Queries with projections generate different cache keys in different JVMs

GoogleCodeExporter commented 8 years ago

If you create a cacheable query that uses a projection (i.e. return only the 
id, not the whole entity, for example), then the memcached key generated for 
that query will not necessarily be the same each time it is run.  The hibernate 
QueryKey will include a non-null custom transformer.  Any KeyStrategy's which 
use toString (everything but HashCodeKeyStrategy) will invoke QueryKey.toString 
which will call the result transformrer's toString, which is the default 
Object.toString() method that includes the instance identifier.  This will be 
different for different JVMs, so multiple processes in a cluster will not share 
the cache entry, nor will the same process if it is restarted.

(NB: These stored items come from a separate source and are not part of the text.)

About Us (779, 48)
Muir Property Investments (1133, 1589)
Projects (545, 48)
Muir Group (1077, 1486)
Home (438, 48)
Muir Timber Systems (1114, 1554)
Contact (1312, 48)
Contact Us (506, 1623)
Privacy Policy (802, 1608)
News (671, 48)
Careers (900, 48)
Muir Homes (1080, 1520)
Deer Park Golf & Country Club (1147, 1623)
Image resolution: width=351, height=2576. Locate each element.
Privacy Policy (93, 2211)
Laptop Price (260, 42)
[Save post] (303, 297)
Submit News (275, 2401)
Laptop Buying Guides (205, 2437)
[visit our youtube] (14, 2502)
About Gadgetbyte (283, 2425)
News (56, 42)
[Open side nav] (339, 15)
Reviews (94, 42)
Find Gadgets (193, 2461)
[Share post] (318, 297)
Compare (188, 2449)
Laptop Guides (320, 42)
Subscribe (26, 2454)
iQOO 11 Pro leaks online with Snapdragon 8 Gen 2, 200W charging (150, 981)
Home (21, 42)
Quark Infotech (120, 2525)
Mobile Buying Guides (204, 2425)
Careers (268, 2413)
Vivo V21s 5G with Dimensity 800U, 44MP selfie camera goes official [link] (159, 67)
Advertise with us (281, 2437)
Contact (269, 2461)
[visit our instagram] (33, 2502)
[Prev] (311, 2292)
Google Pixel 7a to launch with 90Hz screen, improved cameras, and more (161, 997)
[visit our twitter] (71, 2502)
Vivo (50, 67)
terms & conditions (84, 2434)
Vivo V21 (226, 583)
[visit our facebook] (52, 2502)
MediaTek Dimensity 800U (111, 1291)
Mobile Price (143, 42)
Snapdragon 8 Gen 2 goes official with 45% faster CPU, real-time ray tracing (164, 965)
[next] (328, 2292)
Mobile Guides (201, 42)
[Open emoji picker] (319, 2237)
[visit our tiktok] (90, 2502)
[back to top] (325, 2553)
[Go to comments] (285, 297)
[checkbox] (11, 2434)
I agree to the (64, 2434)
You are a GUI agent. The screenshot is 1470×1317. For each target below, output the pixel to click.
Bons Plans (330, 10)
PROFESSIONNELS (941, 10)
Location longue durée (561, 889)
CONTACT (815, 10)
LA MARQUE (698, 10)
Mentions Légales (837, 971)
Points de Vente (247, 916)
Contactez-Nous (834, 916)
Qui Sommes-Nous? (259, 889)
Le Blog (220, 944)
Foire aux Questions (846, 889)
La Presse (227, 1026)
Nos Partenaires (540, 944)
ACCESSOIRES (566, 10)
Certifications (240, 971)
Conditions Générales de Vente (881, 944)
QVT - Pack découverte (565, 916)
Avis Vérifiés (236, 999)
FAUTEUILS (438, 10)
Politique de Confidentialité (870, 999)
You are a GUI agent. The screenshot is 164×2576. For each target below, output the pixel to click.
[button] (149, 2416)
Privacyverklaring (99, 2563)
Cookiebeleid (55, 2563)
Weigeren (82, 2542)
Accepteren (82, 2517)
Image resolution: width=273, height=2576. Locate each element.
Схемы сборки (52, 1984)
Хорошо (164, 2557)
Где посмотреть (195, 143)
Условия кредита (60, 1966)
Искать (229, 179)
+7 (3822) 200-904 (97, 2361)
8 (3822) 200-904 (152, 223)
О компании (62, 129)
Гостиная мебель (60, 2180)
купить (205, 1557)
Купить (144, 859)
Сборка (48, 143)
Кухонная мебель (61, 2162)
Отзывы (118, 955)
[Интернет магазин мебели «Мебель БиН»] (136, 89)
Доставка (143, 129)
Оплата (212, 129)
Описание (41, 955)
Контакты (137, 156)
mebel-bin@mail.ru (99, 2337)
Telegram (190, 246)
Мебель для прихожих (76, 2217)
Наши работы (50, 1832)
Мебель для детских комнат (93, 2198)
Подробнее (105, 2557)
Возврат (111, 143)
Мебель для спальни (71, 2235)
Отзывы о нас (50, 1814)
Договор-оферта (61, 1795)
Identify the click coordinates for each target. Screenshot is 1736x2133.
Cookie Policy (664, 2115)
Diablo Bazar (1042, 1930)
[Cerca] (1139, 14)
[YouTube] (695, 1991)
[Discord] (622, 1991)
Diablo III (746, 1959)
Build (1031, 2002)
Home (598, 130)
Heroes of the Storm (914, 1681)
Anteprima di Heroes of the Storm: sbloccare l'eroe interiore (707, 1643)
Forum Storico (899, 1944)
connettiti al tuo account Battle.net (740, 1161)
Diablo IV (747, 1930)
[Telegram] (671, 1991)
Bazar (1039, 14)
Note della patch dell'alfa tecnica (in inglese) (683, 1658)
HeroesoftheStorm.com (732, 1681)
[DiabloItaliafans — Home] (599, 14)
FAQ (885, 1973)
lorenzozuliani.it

Unfortunately, I don't see a simple fix, only doing some digging in with 
introspection or hacky manipulation of the result of toString().  Anyone have a 
better idea?

Original issue reported on code.google.com by ddlat...@gmail.com on 18 Aug 2011 at 4:42

GoogleCodeExporter commented 8 years ago

Ok, here's a solution using the Serializable property of QueryKey instead of 
toString 

public class Sha1SerializableKeyStrategy extends Sha1KeyStrategy
{

    @Override
    protected String transformKeyObject(Object key)
    {
        try
        {
            ByteArrayOutputStream byteStream = new ByteArrayOutputStream();
            ObjectOutputStream out = new ObjectOutputStream(byteStream);
            out.writeObject(key);
            return StringUtils.toHexString(byteStream.toByteArray());
        }
        catch (IOException e)
        {
            throw new RuntimeException(e);
        }
    }

}

NOTE - this code is just an illustration, it's probably better not to transform 
the bytes to a string, concatenate them, then change them back to bytes again.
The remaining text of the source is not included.